I know Lucene is supposed to store fields in UTF8, but then, how can I make
sure I sotre something and get it back just as it was, including special
characters?

Thanks
--
Juan Pablo Morales
Ingenian Software ltda
Bogotá, Colombia

Search Discussions

  • Steven A Rowe at Aug 21, 2008 at 5:47 pm
    Hola Juan,
    On 08/21/2008 at 1:16 PM, Juan Pablo Morales wrote:
    I have an index in Spanish and I use Snowball to stem and
    analyze and it works perfectly. However, I am running into
    trouble storing (not indexing, only storing) words that
    have special characters.

    That is, I store the special character but the it comes
    garbled when I read it back.

Supplied data:
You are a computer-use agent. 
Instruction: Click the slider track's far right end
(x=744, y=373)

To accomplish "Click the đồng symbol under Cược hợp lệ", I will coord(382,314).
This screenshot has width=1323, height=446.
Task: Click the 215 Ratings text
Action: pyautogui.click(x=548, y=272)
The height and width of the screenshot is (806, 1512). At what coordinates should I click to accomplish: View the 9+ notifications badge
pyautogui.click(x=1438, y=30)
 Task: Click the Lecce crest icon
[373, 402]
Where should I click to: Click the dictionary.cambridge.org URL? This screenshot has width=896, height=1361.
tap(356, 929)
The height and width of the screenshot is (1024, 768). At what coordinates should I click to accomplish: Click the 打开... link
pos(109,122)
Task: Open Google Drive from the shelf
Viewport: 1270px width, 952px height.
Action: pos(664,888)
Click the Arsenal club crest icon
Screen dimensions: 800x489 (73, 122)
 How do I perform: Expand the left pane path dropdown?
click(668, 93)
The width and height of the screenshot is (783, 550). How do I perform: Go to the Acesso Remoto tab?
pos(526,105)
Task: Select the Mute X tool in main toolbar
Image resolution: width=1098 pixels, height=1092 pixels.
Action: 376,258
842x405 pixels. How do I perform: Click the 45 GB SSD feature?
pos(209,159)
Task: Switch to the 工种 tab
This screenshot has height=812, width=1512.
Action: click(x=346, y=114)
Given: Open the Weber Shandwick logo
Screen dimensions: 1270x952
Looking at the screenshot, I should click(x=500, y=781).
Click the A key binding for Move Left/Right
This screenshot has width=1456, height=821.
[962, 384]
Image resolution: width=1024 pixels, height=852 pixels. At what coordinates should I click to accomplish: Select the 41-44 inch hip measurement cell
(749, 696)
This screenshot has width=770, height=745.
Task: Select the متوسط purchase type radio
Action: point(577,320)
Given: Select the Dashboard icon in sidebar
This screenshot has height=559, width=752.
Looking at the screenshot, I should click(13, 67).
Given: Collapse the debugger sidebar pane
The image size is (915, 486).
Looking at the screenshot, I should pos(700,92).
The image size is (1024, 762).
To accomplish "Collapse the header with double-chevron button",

Exercise aim: Using the Lucene mailing-list excerpt, list each entry in the sender's signature after the double dash.

Exercise result:
- Juan Pablo Morales
- Ingenian Software ltda
- Bogotá, Colombia